Он подошёл к Ане так близко, что она вдохнула аромат яблок, исходивший от его рубахи. От лакомства, которое Данил выпросил на кухне для своих любимцев, уже ничего не осталось, кроме сладкого запаха.
— Я как Уголёк. Ему Рыжка приглянулась, а мне самая красивая девица на дворе.
— Неужто и правда самая красивая?
— Правда, — прошептал Данил, наклонившись к её уху. А затем, слегка отстранившись, улыбнулся. И она, уже не властная над собою, так и расцвела вся в ответной улыбке.
— Повезло, должно быть, этой девице!
— Так и есть.
Данил взъерошил свои рыжие кудри. И, не зная, куда деть руки, засунул их было за пояс. Но, постояв так немного, вернул обратно.
— А расскажи мне ещё про неё.
— Ещё? — он замешкался. — Послушай, Анют, эта де...
— Постой!

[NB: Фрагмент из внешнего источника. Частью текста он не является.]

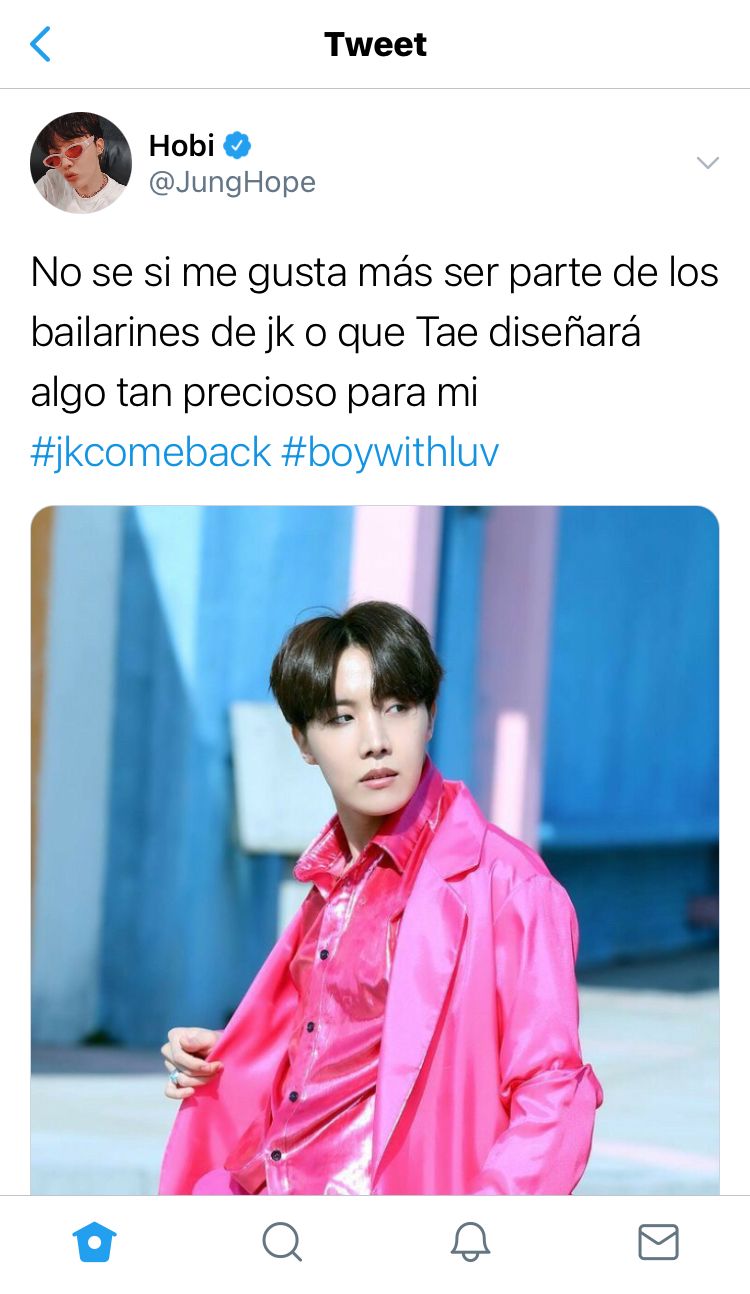This screenshot has width=750, height=1294.
Task: Expand the tweet options chevron
Action: click(x=707, y=163)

Как ты назвал меня только што?
— Анютой
— Анютой, — тихо повторила Аня, чувствуя, как звук её имени растекается по венам дорогими сердцу воспоминаниями. На миг она словно вернулось домой. Вернулась благодаря ему! И голос Данила, и его запах, и отблеск света на лице и кудрях — всё стало таким родным и милым, что Аня даже дотронулась до грубой его ладони. Но, коснувшись тёплой кожи, она точно опомнилась, перепугалась и резко отдернула руку. Всё же он успел перехватить хрупкие пальчики. Крепко сжав их, Данил слегка притянул Аню к себе.

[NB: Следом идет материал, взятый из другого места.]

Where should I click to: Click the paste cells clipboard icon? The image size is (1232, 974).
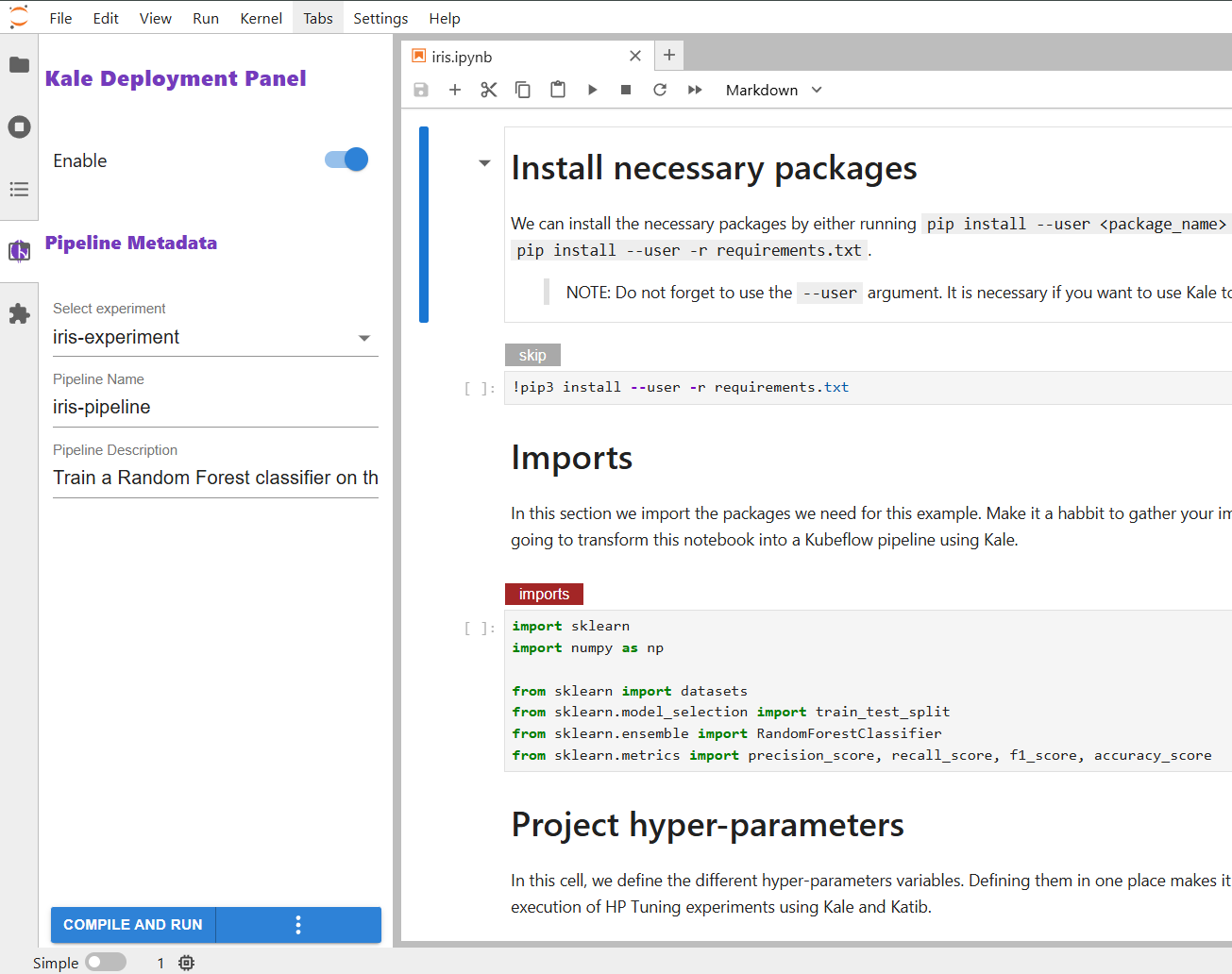(558, 90)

— Ты что-то сказать хотела?
— Понимаешь, — начала она дрожащим голосом, — меня здесь никто не зовёт Аннушкой или Аней. Все только Нюркой обзывают. А я эту кличку терпеть не могу. Ты...
— Я как увидел тебя, сразу понял, что ты никакая не Нюрка. Тебе не подходит совсем это имя.
— Пошто..., — но Аня не успела договорить, почувствовав на устах мягкие губы Данила. Он прижал её теперь к себе совсем крепко. И Аня закрыла глаза, которые могли бы наполниться слезами, если бы услада не стерла в голове все лишние мысли. Она обвила шею Данила руками и неумело ответила на поцелуй.
Когда звуки и запахи летнего утра вернулись к ней, Данил, смеясь, целовал уже её щеки и нос. И тут она наконец-то пришла в себя и легонько оттолкнула его.
— Прекрати. Грех!
— Не бойся меня, Аннушка. Я тебя не обижу.
— Всё одно! Нельзя! Грех же.
— Хорошо-хорошо. Я не буду больше. Сейчас не буду.
Данил отступил.
— Подожди меня здесь. Я скоро обернусь.
И он выбежал на улицу. Аня, не веря своему счастью, так и застыла, боясь шелохнуться. Но потом всё же прижалась спиной к столбу рядом с денником Рыжки.